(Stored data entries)

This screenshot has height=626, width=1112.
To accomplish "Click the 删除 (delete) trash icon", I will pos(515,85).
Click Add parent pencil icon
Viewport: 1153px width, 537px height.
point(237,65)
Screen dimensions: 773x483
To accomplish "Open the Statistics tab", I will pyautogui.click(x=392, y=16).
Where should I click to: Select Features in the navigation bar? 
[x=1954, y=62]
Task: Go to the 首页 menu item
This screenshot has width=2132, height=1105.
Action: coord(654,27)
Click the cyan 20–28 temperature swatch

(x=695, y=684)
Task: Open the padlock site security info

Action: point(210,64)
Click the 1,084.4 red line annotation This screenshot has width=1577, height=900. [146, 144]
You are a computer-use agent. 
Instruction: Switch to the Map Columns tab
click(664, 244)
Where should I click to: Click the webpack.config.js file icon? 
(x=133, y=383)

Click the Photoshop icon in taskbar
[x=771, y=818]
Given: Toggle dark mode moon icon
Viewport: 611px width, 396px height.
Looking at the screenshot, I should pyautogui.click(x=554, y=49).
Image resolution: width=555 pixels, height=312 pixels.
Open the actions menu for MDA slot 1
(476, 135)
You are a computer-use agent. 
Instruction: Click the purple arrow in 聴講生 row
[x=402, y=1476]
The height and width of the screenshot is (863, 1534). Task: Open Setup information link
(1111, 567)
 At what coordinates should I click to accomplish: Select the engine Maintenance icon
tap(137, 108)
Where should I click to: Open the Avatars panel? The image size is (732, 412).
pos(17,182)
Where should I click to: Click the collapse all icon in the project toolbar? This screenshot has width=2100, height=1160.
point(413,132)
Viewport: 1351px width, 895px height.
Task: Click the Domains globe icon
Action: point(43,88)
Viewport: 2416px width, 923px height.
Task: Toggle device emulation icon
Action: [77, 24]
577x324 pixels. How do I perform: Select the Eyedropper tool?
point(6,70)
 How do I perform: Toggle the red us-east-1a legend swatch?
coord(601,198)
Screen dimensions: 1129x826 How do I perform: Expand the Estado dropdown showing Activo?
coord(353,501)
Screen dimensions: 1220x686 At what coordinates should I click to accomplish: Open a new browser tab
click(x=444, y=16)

What to produce | Copy the lines above exactly, beginning at the line that has "Screen dimensions: 773x483" and stopping after the line that has "Image resolution: width=555", and omit the rest.

Expected answer |
Screen dimensions: 773x483
To accomplish "Open the Statistics tab", I will pyautogui.click(x=392, y=16).
Where should I click to: Select Features in the navigation bar? 
[x=1954, y=62]
Task: Go to the 首页 menu item
This screenshot has width=2132, height=1105.
Action: coord(654,27)
Click the cyan 20–28 temperature swatch

(x=695, y=684)
Task: Open the padlock site security info

Action: point(210,64)
Click the 1,084.4 red line annotation This screenshot has width=1577, height=900. [146, 144]
You are a computer-use agent. 
Instruction: Switch to the Map Columns tab
click(664, 244)
Where should I click to: Click the webpack.config.js file icon? 
(x=133, y=383)

Click the Photoshop icon in taskbar
[x=771, y=818]
Given: Toggle dark mode moon icon
Viewport: 611px width, 396px height.
Looking at the screenshot, I should pyautogui.click(x=554, y=49).
Image resolution: width=555 pixels, height=312 pixels.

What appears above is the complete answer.